Charles Naud, Appellant, v. King Sewing Machine Company, Respondent.
    Fourth Department,
    April 4, 1917.
    Pleading — action against master for personal injuries — defense alleging that Compensation Commission has disallowed claim—demurrer.
    A demurrer to a separate defense contained in the answer of an employer sued by an employee for personal injuries which alleges that the State Workmen’s Compensation Commission has determined that the plaintiff’s claim was not founded upon an accident and was disallowed should be sustained.
    De AnGtBLIS, J., dissented.
    
      Appeal by the plaintiff, Charles Naud, from an interlocutory judgment of the Supreme Court in favor of the defendant, entered in the office of the clerk of the county of Brie on the 13th day of July, 1916, overruling a demurrer to a separate defense contained in the answer.
    
      Karl A. McCormick, for the appellant.
    
      Clinton B. Gibbs, for the respondent.
   Krüse, P. J.:

1. If the complaint does not state facts sufficient to make out a cause of action, the answer would not be demurrable, although insufficient, because, as has been stated, a bad answer is good enough for a bad complaint.” (Baxter v. McDonnell, 154 N. Y. 432, 436.)

2. But the complaint states a good cause of action. While some of the allegations of the complaint are germane to a claim under the Workmen’s Compensation Law (Consol. Laws, chap. 67 [Laws of 1914, chap. 41], as amd.), it does not affirmatively appear by the complaint as a whole that the claim is of that character..
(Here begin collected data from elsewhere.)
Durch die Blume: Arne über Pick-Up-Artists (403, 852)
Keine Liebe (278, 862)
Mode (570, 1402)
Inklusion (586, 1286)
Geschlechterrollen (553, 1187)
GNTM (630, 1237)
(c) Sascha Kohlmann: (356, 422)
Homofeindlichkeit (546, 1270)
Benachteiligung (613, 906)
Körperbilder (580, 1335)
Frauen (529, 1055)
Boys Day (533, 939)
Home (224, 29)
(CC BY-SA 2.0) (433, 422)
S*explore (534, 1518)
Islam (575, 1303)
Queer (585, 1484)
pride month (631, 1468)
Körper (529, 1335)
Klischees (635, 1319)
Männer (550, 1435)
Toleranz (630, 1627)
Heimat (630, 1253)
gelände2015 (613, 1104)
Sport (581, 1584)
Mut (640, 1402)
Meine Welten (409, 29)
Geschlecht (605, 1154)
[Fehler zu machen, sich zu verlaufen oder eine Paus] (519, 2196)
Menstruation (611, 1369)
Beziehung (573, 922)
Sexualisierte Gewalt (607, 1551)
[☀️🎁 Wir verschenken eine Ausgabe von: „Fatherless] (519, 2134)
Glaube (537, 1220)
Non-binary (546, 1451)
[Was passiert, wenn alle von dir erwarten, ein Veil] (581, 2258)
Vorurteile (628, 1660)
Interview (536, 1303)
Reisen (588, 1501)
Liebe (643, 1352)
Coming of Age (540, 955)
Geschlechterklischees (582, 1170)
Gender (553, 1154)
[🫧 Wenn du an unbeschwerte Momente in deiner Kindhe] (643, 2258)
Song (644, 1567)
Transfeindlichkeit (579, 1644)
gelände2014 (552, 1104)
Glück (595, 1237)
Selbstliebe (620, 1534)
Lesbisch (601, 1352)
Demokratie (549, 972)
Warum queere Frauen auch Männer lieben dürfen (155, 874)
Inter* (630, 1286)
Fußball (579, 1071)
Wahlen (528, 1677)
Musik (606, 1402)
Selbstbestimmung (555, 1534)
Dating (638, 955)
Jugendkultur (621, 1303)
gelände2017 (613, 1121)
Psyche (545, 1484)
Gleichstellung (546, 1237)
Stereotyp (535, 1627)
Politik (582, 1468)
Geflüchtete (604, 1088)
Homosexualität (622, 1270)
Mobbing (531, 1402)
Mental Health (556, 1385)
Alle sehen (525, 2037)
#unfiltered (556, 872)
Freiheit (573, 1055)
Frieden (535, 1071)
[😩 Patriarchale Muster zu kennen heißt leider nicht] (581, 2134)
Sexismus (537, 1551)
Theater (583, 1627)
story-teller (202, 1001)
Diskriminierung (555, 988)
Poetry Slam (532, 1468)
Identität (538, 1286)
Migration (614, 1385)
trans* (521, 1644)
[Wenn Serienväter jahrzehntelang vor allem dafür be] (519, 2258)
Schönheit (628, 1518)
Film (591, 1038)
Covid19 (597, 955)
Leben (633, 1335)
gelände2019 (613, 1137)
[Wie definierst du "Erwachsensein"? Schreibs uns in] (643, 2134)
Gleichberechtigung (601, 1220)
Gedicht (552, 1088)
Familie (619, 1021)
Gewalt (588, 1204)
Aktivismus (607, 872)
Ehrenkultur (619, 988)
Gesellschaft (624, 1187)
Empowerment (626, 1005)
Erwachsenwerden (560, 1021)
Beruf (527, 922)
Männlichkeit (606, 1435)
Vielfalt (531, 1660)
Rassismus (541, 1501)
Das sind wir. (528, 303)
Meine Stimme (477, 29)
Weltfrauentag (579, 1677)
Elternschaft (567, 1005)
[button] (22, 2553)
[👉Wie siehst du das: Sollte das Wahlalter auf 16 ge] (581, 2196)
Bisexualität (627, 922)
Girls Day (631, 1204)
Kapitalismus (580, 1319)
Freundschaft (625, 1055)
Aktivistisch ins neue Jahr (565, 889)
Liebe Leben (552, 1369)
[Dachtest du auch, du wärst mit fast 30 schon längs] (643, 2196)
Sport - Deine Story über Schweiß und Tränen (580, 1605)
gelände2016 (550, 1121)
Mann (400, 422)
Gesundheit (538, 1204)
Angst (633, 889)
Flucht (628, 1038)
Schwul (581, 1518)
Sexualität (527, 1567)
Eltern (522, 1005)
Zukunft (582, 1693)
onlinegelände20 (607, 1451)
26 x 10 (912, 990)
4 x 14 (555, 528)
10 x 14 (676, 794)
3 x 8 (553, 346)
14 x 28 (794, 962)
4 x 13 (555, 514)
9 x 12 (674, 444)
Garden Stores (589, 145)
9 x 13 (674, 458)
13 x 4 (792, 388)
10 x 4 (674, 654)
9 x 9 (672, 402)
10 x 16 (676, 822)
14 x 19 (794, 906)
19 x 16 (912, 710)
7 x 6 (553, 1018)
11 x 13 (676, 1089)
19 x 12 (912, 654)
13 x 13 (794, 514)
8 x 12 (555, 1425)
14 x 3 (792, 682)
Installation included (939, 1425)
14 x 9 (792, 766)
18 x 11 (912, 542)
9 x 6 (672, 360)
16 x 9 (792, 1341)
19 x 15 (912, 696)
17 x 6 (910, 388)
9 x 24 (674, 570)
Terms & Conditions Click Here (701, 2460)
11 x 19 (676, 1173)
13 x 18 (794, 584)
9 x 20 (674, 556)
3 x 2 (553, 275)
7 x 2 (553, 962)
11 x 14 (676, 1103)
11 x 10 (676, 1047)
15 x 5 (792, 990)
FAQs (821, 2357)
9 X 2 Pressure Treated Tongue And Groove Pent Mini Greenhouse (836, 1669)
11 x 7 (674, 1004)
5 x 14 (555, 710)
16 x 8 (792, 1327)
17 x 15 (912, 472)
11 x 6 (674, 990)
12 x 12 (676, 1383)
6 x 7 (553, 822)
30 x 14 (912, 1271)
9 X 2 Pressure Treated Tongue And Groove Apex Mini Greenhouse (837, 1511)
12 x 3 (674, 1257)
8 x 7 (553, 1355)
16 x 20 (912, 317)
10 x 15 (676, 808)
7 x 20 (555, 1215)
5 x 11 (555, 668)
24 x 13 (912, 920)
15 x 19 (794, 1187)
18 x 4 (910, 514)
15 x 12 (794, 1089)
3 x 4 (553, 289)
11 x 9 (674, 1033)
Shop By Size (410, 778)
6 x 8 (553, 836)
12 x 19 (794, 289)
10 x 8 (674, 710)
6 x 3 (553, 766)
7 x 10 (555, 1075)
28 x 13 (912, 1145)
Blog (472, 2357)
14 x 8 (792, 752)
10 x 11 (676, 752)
3. The answer setting up the’ determination of the Commission is insufficient in law upon the face thereof. It appears by the allegations of the answer that the Commission determined that the claim was not founded upon an accident and was disallowed. Such determination is not an adjudication that the claim is covered by the Workmen’s Compensation Law, but quite the reverse.

The interlocutory judgment overruling the demurrer should be reversed, with costs, and demurrer sustained, with the usual leave to the defendant to plead over, if so advised, upon the payment of costs.

All concurred, Foote and Lambert, JJ., in result only, except De Angeles, J., who dissented.

Interlocutory judgment reversed, with costs, and demurrer sustained, with costs, with leave to the defendant to plead over within twenty days upon payment of the costs of the demurrer and of this appeal.